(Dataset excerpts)

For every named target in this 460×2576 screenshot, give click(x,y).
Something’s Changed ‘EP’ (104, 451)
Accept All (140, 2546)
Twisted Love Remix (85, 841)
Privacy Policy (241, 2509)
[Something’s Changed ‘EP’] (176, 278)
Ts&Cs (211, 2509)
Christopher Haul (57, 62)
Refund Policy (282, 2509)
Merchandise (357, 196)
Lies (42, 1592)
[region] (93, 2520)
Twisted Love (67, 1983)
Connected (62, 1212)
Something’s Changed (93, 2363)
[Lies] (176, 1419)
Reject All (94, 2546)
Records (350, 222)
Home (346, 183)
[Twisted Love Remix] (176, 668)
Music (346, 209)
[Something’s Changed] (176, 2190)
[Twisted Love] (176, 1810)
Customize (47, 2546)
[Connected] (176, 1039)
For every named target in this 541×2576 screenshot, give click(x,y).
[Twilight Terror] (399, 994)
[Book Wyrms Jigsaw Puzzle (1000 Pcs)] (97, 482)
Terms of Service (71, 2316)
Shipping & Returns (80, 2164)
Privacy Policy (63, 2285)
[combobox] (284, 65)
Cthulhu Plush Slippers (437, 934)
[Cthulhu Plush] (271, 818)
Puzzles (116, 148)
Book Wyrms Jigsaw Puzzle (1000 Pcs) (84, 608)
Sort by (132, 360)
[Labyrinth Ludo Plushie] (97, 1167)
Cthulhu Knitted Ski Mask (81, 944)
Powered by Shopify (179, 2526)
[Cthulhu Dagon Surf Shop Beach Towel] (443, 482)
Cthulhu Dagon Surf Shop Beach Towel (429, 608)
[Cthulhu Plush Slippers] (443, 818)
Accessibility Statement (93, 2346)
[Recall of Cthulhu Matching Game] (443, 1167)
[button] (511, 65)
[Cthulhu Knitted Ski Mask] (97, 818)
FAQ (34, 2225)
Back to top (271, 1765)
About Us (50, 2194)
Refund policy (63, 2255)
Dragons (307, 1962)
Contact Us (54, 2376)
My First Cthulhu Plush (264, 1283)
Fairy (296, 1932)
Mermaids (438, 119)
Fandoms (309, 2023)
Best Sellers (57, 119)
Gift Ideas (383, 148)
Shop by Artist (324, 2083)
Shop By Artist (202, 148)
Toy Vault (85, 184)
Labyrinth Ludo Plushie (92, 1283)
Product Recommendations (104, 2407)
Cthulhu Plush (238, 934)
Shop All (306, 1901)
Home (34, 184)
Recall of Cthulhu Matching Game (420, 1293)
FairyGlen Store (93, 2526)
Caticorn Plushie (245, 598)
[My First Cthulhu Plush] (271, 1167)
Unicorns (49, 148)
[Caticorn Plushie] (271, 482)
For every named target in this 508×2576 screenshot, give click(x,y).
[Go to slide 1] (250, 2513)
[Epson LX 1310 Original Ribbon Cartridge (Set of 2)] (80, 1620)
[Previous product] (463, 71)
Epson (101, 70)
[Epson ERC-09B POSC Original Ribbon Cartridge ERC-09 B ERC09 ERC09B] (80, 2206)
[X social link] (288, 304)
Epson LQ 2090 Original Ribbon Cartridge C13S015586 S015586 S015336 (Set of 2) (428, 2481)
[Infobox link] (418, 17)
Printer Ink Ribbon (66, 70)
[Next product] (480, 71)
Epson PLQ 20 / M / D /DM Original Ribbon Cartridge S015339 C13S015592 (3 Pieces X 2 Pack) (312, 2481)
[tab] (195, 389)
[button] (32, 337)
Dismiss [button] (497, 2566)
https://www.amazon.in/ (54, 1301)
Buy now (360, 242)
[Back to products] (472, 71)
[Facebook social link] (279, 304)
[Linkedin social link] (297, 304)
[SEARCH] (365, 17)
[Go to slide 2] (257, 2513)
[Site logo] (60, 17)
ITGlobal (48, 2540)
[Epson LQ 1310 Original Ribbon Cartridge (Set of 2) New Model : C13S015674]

- **ASSIGNMENT**
Set out exactly the lines from the one bearing "ITGlobal (48, 2540)" through the end of the data, including both ends and omitting all others.

- **RESPONSE TO THE EXERCISE**
ITGlobal (48, 2540)
[Epson LQ 1310 Original Ribbon Cartridge (Set of 2) New Model : C13S015674]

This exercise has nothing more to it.